Прошло больше десяти лет с тех пор, как мы с Риччи бродили по ночным улицам Бей-Риджа. Потом я где-то читал, что его избрали в законодательный орган штата, и мне показалось странным, что единственного работника службы общественного спасения, республиканца, угораздило стать профессиональным политиком. Он всегда сердито и пристрастно отзывался о тех, кто избирал общественное поприще ради карьеры. Уж не оттого ли, что самого снедало честолюбие?

Я представил его в багровых отсветах заката в Бей-Ридже, присевшим на крыло машины — в прошлом волевой боксер, служивший во флоте, засаленные темные волосы и выступающая искусственная челюсть вместо выбитых зубов. Обучая мальчишек, как блокировать удары, он с поразительной деликатностью, которой я тогда так завидовал, пытался вывести этих ребят из трущоб на дорогу нормальной жизни. Читая газету, я вспомнил, как он уличал работников социальной службы в лицемерии. Бедняга! Как быстро все улетучивается, когда встречаешь страждущие глаза, а нос улавливает знакомые ароматы городских джунглей.

Вскоре промелькнуло краткое сообщение, что он осужден и приговорен к тюрьме.
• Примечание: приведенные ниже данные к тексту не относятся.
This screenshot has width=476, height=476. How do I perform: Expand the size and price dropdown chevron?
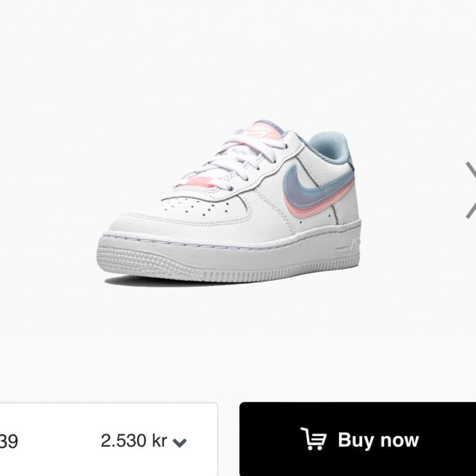point(180,443)
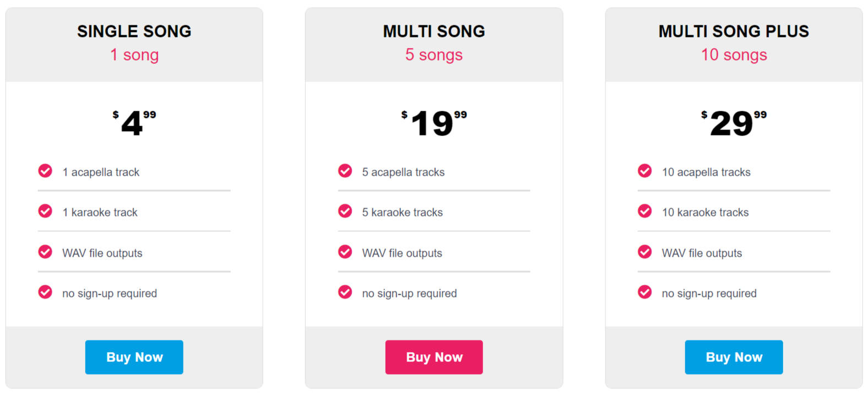Click WAV file outputs checkmark in Multi Song
The width and height of the screenshot is (868, 395).
pos(345,252)
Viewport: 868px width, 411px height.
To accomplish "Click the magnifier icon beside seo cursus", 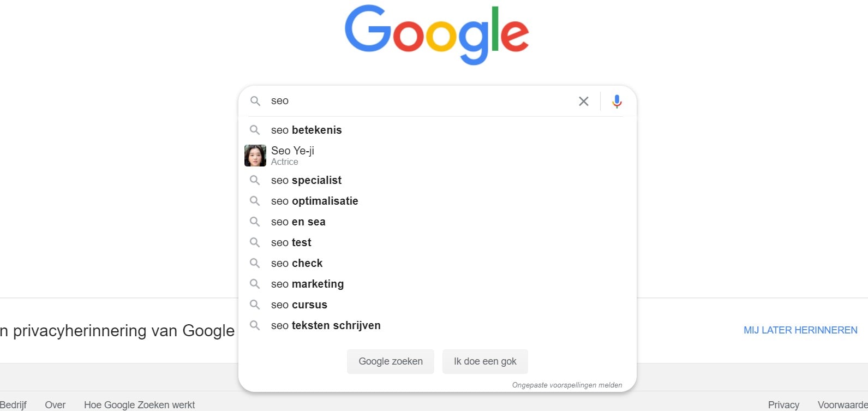I will click(x=255, y=305).
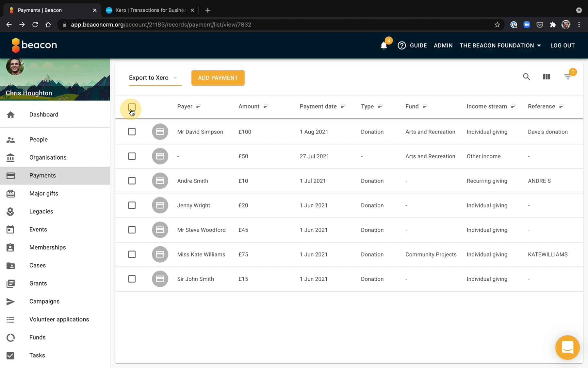Viewport: 588px width, 368px height.
Task: Bookmark page with the star icon
Action: point(497,25)
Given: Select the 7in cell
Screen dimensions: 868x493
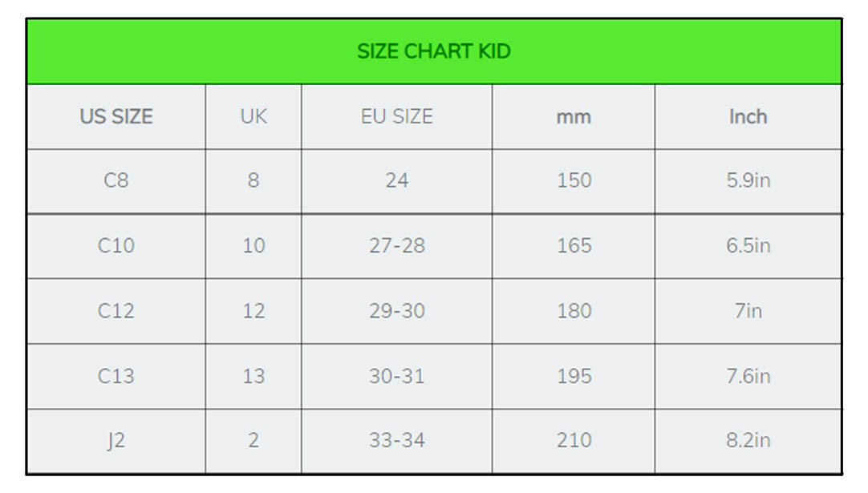Looking at the screenshot, I should click(x=748, y=310).
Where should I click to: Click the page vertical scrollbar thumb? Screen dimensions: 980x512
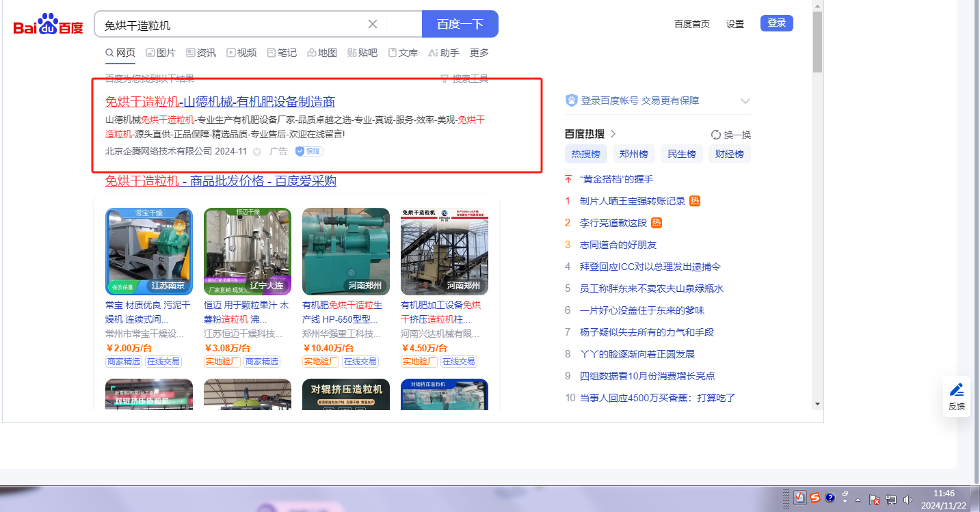(817, 42)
Через несколько месяцев, прочитав, что он скончался при невыясненных обстоятельствах, я удивился, уж не от слишком ли большого выбора возможностей это произошло. Кто бы мог подумать тогда, в пятидесятые, когда на улицах Бей-Риджа он отдавал все силы на то, чтобы предотвратить очередную бессмысленную стычку между бандами, что это были его лучшие времена.

* * *

Доживая до определенного возраста, ловишь себя на том, что не можешь смотреть на мир без иронии. Я выступал и писал против войны во Вьетнаме, однако не покидало ощущение, что все это повторение гражданской войны в Испании, только с новыми актерами — фильм о поражении, которое мне уже довелось видеть. В воинственности шестидесятых, в пробуждении негров, в пугающем отчуждении людей я видел семена грядущих разочарований. В который раз мы искали спасения где-то на стороне, а не в самих себе; закономерно и абсолютно справедливо бунтуя, почти не задумывались о личной нравственности и эгоизме каждого из нас. В пятьдесят с лишним лет я попытался отгородиться от отзвуков былых крестовых походов, но мне это не удалось.
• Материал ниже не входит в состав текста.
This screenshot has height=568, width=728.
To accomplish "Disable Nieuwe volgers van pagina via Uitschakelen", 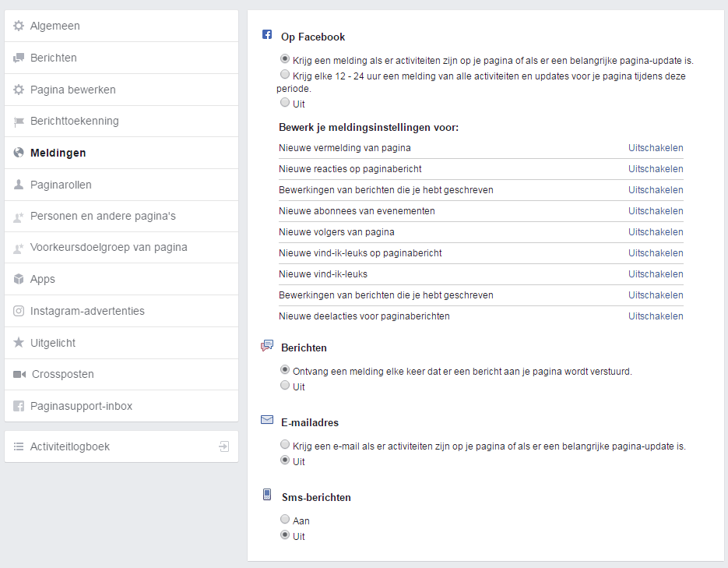I will [x=656, y=232].
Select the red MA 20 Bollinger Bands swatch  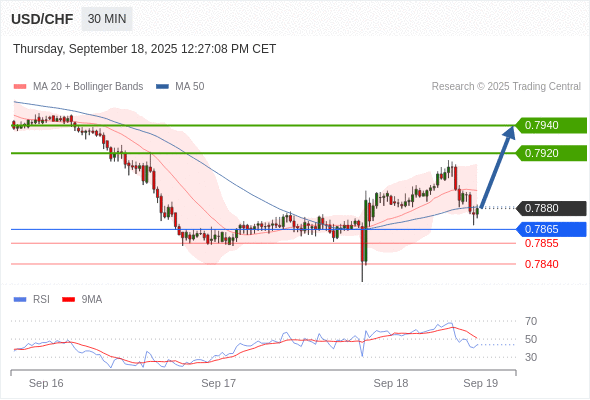coord(20,87)
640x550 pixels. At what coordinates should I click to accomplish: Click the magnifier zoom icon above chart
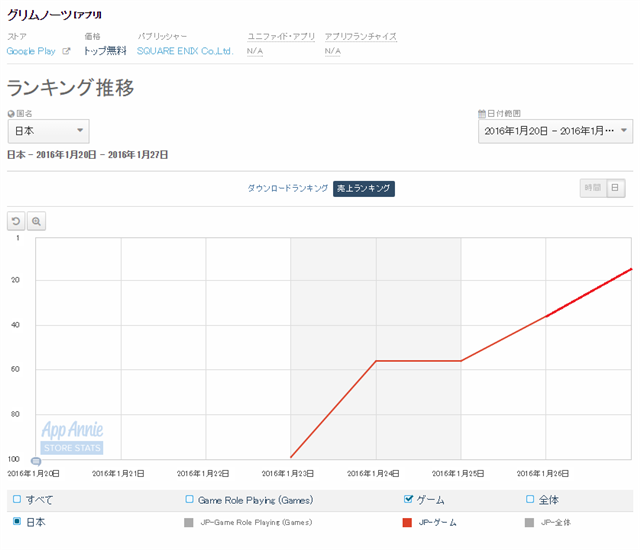[36, 221]
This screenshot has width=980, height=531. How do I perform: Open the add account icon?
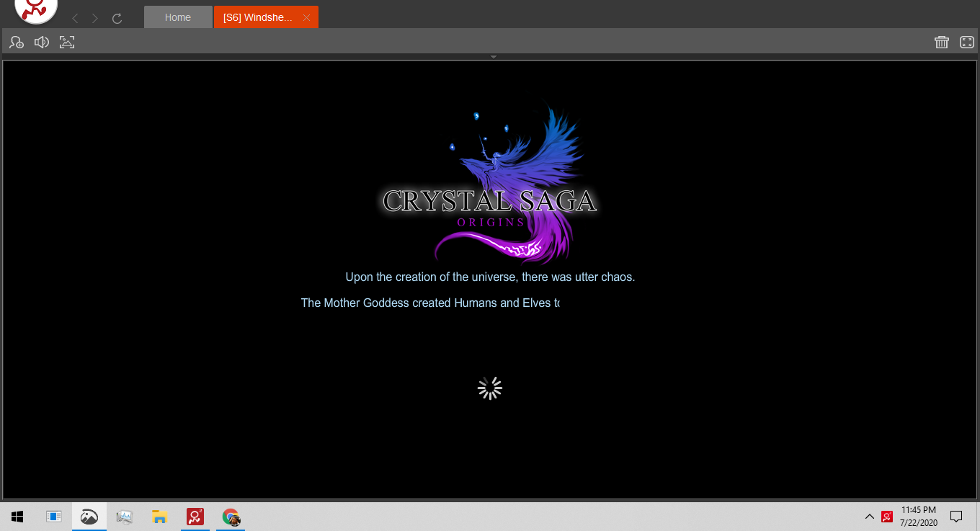(x=17, y=43)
«Цена» была своего рода заклинанием против возвращения этого парализующего видения. Два брата — полицейский и преуспевающий хирург — встречаются после смерти отца по вопросу раздела наследства. Они когда-то рассорились и с тех пор не виделись много лет. Теперь им кажется, что, повзрослев, они стали равнодушны к былым обидам. Однако прошлое наваливается на них, воспоминания о давней размолвке пробуждают застарелое чувство вражды, и они расстаются непримиренными. Им трудно понять, что мир нуждается в них обоих — в исполнительном чиновнике и в творческом, но эгоистичном создателе новых лекарств.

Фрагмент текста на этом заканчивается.